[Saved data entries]
=====

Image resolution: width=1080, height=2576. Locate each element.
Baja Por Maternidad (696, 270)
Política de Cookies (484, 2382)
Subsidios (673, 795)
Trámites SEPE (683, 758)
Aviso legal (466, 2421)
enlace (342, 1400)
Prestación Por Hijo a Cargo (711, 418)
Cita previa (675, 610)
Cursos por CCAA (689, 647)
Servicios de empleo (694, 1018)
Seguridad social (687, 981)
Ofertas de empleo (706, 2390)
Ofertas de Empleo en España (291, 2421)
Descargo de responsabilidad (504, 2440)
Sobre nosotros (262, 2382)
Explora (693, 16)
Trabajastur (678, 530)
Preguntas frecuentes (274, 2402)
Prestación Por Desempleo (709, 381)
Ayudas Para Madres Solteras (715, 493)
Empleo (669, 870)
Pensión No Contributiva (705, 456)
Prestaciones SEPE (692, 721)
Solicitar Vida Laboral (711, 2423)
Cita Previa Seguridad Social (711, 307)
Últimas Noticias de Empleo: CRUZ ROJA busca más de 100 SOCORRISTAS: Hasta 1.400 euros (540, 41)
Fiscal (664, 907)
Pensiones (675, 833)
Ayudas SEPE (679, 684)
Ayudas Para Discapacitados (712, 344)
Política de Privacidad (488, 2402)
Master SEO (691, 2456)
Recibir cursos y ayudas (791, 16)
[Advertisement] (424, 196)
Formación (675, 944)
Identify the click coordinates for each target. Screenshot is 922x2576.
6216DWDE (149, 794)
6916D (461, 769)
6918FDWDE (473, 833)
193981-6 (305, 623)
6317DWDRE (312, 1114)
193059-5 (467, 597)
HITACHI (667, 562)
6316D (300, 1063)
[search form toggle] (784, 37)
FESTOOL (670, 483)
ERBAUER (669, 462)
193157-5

=====

Task details: Return from the data every line that holds "Seguridad".

Answer box:
Seguridad social (687, 981)
Cita Previa Seguridad Social (711, 307)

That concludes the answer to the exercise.